Qué hacer:
A: En el texto sobre la corrupción, ¿en qué distinción de la filosofía moderna descansa la palabra corrupción?
B: Escribe la continuación del texto sobre la corrupción a partir de su última oración.

**** Texto

Por Cecilia Cross ***
La corrupción es la apropiación indebida de recursos por parte de quienes ejercen la función pública. No existe como delito en el Código Penal, es un modo de interpretar acciones de gobierno que tiene una connotación eminentemente política. La diferencia entre delito y picardía es la cara del infractor, me decía hace poco un alto ejecutivo de la industria farmacéutica.
Esta plasticidad del concepto de corrupción le ha permitido ser un
argumento recurrente en contra de los gobiernos de corte popular, aun en
las épocas en las que no estaba de moda hablar de populismo. Es y ha sido la excusa perfecta para encarcelamientos, proscripciones y ostracismos de toda laya. Y por espinoso que sea el tema, si es que va a ser un argumento de debate político, hay que desnaturalizar los sentidos que esta palabra adquiere porque su sentido no es unívoco.
La
palabra corrupción, con su connotación de podredumbre o impureza,
descansa en la distinción que efectúa la filosofía moderna, desde Kant
en adelante, entre necesidad y libertad. En la esfera de la necesidad
rige la lógica mercantil y el fin último de cada acción es apropiarse de
los recursos para satisfacer los apetitos, mientras que la de la
libertad es el ámbito para la libre deliberación y decisión, en función
de las inclinaciones del espíritu. Dicho es forma más directa, en la
esfera de la necesidad rige la lógica del interés y en la de libertad la
del desinterés, por eso la primera se identifica con el mercado y la
segunda con la política en general y con el Estado. Así, esperamos que
el mercado produzca riqueza y que el Estado se encargue de distribuir
esa riqueza para sentar ciertas condiciones básicas para el ejercicio
democrático y republicano. Nadie debería ser tan rico como para comprar a
otra persona, ni tan pobre para tener que venderse, nos advertía
Rousseau.
La distinción entre necesidad y libertad, lógica del
interés y del desinterés, está en la base de la moral política que
prevalece en nuestros días. Partiendo de esta distinción, se habilita un
doble estándar:
lo que se le permite a la dirigencia empresarial no se le perdona al
funcionariado, porque mientras la primera persigue legítimamente su afán
de lucro, el otro debe ser capaz de velar por el bien común. Esto
es de por sí controvertido, porque nos lleva a aceptar, a naturalizar,
las conductas delictivas de las corporaciones o a asumir que, si alguien
tiene dinero, no va a entrar en política a hacerse más rico, porque no
lo necesita, lo hace en ejercicio de su libertad, porque quiere. Este
mismo supuesto opera cuando se sostiene la escasa autonomía moral de las
personas en situación de pobreza para ejercer su condición ciudadana: si pasan necesidades, no pueden pensar. En definitiva, si se manifiestan políticamente es porque les dan un choripán.

********
**** Material extraído

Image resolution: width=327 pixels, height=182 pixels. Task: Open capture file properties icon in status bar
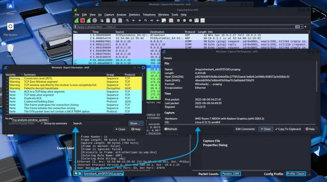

********
**** Material extraído

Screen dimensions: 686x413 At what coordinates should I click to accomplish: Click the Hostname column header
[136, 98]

********

Respuestas:
A: En la distinción entre necesidad y libertad, que la filosofía moderna efectúa desde Kant en adelante.

B:
Sin
embargo, esa interpretación no es la única posible, creo que existe
otro modo de interpretar la teoría kantiana que le da al concepto de
corrupción una mayor potencia política. Si las esferas del mercado y la
política existieran como ámbitos diferenciados que se rigen por lógicas
distintas, entonces la verdadera corrupción es permitir que la primera
tome control sobre la segunda. Condonar las deudas de empresas con el
Estado, financiar la fuga de capitales privados con dinero público,
reducir impuestos a exportadores en contexto de déficit fiscal,
privatizar empresas a precio vil, contraer deuda pública a tasa
usuraria, son todas expresiones de esta especie de corrupción.
A diferencia de la otra, la individual, esta corrupción que podemos
llamar sistemática, es difícilmente judicializable: todo ello se puede
hacer a través de la sanción de leyes, con respaldo mediático y con el
beneplácito judicial. Entonces, el
sistema republicano entra en total colapso, porque la lógica del
negocio amoral se impone en todos los ámbitos de la vida social.
Y
ese es el tipo de corrupción característico de los gobiernos
antipopulares, que vampirizan las arcas públicas hasta agotarlas. No
porque en ellos no se ejerza el otro tipo de corrupción, la individual,
muy por el contrario, la predisposición a tener un funcionariado infiel
aumenta, porque sus cuadros suelen provenir del ámbito de los negocios en los que se premia y legitima la codicia.
Cuando
no queda nada o casi nada por saquear o el humor popular exige su
retirada, se sientan cómodamente en la tribuna, a lanzar diatribas
contra el proceso político al que le toque el papel de reparar el daño
que han causado. Lentamente volverán con su cantinela de la
corrupción, señalando los delitos existentes o inventados, desde los que
volverán a cimentar su superioridad moral y técnica para administrar el
estado. En la medida en que seamos incapaces de entender la complejidad
de la corrupción sistemática, volverán
a iniciar un nuevo ciclo de saqueo acompañados por quienes creen que la
idoneidad moral se compra con dinero, aunque la Historia les grite que
esa falacia ya nos costó dos siglos de sudor y sangre.
*Cecilia Cross – Conicet-UMET-UNAJ.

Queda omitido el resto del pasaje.